# Hi y'all...newbie's first post :)



## MadameJoJo (Feb 25, 2008)

Hi I'm JoJo...I never felt maternal until a couple of years ago, as I was concentrating on my career for a long time, and then I met someone who changed my view towards children, so I started trying to conceive August 2006 with (now ex) b/f when I was 36. Thought it would be easy - hmmm little did I know at the time. We eventually split up, not least because he changed his mind about having a child with me, and it was very hard to spend time with him and his child from a previous relationship knowing we couldn't have one together.  

I'm now 38, and I've been with someone else (who already has 2 children) since September 2007, and we're totally loved-up! We've been having BMS but no positive result yet (been using Pre-Seed a couple of times).  I haven't had a final diagnosis as yet, I saw a consultant at Coventry and Warwickshire Centre for Reproductive Medicine in 2007, had hormone tests (all fine), a Hycosy Scan (tubes not blocked). Now I'm awaiting a further appointment as they lost my records (grrr!) to see what the next step is... 

I have been reading the stories avidly on this site, and it gives me hope that miracles do happen, especially the over 40 stories. It came as quite a shock that I didn't get pregnant as soon as I stopped taking the pill. I now regret leaving things so late in my life, but hopefully it's not too late. My mum had her first and only child at 39 (me!) and I always thought I would be able to do the same.  

So hello to you all, I'm happy to be here and I'm looking forward to getting some support and information from you all at the start of my baby quest


----------



## MadameJoJo (Feb 25, 2008)

Thanks 

I don't know what they will suggest at the next consultation because I went as a single woman last year, and was seriously considering the sperm donor route.  I'm not sure how my b/f will feel about having any tests himself. Will we both have to attend next time? I think (like a lot of men who've had children previously) he will think he's fine and no tests for him are necessary!  

I do think I am ovulating (and confirmed by the hormone tests), although I don't really see the egg white stuff. I have regular periods, a 28 day cycle, with periods that last only 3 or 4 days max. 

Does anyone have any idea what will happen at my next appointment and what treatment they may prescribe?


----------



## emsy25 (Mar 18, 2005)

Hi,

Just wanted to say hello and welcome.

Emma
x x x x


----------



## Strawberry_Angel (Feb 28, 2008)

Hello hun and a very warm welcome to FF


----------



## Caz (Jul 21, 2002)

Hello JoJo, welcome to Fertility Friends. 

I am sorry for all the sturggles you are having conceiving. I think a lot of us have "been there" with regards to coming off the pill and expecting to get pg fairly quickly.  They say that it does take up to 12 months and, in that time, most couples who are having regular sex will conceive. Normally you are advised to wait 2 years before you start worrying and seek medical help, however when you are over 35 you really can't afford to wait around so you are doing a very sensible thing in trying to sort out if there are any issues now.

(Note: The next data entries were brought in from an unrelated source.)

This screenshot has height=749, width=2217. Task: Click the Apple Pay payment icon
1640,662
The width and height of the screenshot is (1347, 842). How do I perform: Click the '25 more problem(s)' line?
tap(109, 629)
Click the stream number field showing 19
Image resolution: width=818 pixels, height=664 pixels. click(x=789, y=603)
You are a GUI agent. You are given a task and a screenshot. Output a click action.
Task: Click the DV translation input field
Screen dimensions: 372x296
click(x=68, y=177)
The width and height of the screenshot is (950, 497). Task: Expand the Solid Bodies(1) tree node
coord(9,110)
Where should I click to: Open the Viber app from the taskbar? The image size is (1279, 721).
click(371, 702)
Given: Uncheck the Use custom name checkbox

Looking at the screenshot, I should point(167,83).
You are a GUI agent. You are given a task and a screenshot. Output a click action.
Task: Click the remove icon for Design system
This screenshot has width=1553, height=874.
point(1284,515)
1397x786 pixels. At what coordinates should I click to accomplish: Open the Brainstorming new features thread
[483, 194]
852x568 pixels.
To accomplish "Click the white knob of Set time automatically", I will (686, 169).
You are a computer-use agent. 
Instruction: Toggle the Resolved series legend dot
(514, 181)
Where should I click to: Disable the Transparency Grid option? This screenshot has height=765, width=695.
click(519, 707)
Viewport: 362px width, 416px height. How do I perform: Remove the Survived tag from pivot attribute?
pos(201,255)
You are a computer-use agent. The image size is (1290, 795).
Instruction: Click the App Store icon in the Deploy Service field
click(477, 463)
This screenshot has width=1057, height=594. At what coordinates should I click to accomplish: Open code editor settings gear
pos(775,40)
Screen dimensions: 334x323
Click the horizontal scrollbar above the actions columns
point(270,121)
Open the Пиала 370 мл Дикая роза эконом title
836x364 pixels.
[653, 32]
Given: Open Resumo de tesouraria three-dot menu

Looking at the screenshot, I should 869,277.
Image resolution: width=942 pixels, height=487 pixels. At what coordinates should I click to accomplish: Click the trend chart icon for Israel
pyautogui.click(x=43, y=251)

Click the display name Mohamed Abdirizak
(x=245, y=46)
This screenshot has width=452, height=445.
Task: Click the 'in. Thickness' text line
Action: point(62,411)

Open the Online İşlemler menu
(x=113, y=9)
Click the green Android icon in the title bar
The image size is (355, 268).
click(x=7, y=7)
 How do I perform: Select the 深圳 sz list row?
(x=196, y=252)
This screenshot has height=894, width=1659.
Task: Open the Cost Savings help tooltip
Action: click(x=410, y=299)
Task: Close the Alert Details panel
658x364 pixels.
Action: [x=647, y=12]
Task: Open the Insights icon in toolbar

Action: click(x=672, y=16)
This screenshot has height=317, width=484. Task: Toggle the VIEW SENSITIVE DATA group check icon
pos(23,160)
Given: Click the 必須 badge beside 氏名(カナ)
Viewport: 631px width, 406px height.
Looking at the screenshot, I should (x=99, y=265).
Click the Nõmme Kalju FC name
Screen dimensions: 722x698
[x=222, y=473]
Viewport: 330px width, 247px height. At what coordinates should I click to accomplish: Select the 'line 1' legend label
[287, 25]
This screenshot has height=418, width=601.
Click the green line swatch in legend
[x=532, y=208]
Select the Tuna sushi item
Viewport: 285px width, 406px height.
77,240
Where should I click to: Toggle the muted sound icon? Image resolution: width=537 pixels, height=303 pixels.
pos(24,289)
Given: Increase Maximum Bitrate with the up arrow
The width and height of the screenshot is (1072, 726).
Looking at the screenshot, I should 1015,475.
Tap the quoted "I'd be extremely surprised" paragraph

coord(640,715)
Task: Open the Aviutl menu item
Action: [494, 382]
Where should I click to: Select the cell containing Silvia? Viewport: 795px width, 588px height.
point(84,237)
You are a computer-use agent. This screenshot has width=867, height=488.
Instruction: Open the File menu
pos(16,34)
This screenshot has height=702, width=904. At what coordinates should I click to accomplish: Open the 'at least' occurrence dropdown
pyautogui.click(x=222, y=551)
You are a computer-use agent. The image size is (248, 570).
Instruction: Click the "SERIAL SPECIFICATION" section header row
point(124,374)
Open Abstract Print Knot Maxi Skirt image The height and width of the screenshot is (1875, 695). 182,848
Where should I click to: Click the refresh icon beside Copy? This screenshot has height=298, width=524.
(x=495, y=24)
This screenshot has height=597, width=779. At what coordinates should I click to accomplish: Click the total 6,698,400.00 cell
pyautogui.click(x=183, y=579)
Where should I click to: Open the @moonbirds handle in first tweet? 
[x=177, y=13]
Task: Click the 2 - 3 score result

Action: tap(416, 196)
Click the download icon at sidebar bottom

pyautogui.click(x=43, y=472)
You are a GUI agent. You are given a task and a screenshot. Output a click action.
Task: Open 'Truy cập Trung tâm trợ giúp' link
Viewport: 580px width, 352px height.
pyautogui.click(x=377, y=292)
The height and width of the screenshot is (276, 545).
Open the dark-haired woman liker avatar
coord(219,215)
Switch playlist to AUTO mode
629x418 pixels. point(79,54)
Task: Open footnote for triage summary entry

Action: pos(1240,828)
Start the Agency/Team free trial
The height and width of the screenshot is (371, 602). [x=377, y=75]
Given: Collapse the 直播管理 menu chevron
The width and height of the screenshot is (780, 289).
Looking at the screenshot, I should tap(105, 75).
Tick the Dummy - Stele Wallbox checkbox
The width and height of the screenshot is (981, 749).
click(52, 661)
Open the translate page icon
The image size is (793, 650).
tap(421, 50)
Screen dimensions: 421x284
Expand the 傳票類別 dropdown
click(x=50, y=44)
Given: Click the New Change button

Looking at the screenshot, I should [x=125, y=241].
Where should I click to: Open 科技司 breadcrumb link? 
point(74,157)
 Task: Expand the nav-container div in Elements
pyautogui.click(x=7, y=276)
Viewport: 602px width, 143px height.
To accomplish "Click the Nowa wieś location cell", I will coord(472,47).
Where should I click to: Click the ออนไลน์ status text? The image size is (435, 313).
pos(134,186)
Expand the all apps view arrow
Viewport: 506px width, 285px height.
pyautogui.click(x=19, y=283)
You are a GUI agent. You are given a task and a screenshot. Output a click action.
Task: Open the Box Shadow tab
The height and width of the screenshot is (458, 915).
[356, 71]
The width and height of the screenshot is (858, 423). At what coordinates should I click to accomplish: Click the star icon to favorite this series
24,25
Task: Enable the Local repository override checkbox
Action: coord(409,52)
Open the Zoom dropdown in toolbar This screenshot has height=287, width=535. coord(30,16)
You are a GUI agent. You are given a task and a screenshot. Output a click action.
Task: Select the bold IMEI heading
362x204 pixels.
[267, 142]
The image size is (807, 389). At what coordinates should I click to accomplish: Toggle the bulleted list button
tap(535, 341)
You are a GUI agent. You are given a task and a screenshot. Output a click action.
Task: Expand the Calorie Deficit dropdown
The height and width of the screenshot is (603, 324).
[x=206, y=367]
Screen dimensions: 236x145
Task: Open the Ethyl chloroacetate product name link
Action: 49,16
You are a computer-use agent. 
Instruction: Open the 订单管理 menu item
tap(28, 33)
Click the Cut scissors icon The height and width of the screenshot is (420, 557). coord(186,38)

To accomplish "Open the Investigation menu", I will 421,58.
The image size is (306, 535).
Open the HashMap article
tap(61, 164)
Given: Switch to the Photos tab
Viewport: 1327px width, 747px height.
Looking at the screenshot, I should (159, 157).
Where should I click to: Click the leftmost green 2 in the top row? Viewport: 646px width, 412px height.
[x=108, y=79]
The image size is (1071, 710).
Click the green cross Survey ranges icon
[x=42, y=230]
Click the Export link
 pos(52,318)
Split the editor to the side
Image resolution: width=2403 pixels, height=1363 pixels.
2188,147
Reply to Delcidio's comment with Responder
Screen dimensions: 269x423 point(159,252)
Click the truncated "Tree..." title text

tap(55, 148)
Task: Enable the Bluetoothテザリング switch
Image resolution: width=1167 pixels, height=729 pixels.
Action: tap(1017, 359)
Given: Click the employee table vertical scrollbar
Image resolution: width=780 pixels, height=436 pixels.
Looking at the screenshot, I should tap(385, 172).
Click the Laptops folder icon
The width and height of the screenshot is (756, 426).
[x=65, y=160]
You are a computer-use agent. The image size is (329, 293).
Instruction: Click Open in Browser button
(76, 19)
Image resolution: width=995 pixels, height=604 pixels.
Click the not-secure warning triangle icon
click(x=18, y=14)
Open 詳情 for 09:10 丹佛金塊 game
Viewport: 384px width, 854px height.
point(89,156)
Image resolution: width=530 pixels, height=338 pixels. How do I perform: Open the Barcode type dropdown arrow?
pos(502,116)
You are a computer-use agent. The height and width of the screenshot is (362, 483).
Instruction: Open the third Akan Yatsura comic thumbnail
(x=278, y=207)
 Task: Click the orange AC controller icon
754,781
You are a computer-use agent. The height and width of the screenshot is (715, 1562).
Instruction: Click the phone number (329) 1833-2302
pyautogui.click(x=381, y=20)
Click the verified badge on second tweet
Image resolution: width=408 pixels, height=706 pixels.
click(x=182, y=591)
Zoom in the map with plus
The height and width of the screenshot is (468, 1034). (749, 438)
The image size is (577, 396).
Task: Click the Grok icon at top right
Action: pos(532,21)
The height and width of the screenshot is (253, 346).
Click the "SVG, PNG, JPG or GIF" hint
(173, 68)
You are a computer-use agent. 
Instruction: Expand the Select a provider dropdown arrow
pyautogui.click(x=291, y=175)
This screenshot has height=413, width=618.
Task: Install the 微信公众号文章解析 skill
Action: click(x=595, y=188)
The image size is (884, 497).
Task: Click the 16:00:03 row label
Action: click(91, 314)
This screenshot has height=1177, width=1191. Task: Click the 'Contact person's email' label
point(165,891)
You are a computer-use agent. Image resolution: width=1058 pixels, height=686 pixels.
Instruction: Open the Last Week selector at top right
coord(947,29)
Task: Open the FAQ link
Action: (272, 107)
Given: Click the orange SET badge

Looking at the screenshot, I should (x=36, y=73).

It is likely that they will want to test your partner's sperm before suggesting a course of action. Even if he has conceived previously with no issues that does not mean to say things are still ok (my DH has 2 grown up sons from a previous marriage but still turned out to have some slight male factor problems when it came to ttc with me). If nothing else then it is necessary to "rule out" your partner from having issues and certainly necssary to decide on the most appropriate course of action for you. I understand it might be quite hard for him to accept he has to be tested but, in all likelihood, you won't be able to get around that and, believe it or not but you can make the doing the sample thing a bit of fun if you put your mind to it!  
Perhaps it would be a good idea for him to come to your consultation with you so that he can hear this from a medical professional if you think he might react negatively to the suggestion?

I will leave you a few links to some parts of the board that I hope you will find useful:

*What Every New Member Needs To Know (includes a list of common abbreviations) ~ *   CLICK HERE

*FERTILITY INFO GUIDES ~ *CLICK HERE

*Starting out & Diagnosis ~ *CLICK HERE

And don't forget to have a bit of fun while you are on FF and check out the general chit chat / jokes / hobbies area:

*Girl & Boy talk - Community & Fun Board ~ *CLICK HERE

You can also "meet" and chat with people in your local area through the *Location boards*. This is especially useful to find people who may be using the same clinic and or in the same PCT area.

Wishing you lots of luck! 

C~x


----------



## Kamac80 (Nov 24, 2005)

Hi madamejojo and welcome to the site 

You have come to a fantastic place full of advice and support.

You have been left some great links to try out.

I wish you loads of luck with the future and that you get a positive result.

Kate xx​


----------



## MadameJoJo (Feb 25, 2008)

Period arrived today so hopes dashed once again...but I'm going to stay positive 

Thanks for all the messages and support. I've got an appointment tomorrow so fingers crossed for the next step, whatever that might be. 

I'll keep y'all posted.


----------



## MadameJoJo (Feb 25, 2008)

Hello!

I have just returned from the clinic this afternoon. Basically they said that they hadn't contacted me because last time I visited I mentioned I had just met someone. I still think that they should have contacted me as a follow up to my last appointment, just a letter confirming that they could not find anything wrong would have sufficed but no contact at all seemed a little weird and confusing.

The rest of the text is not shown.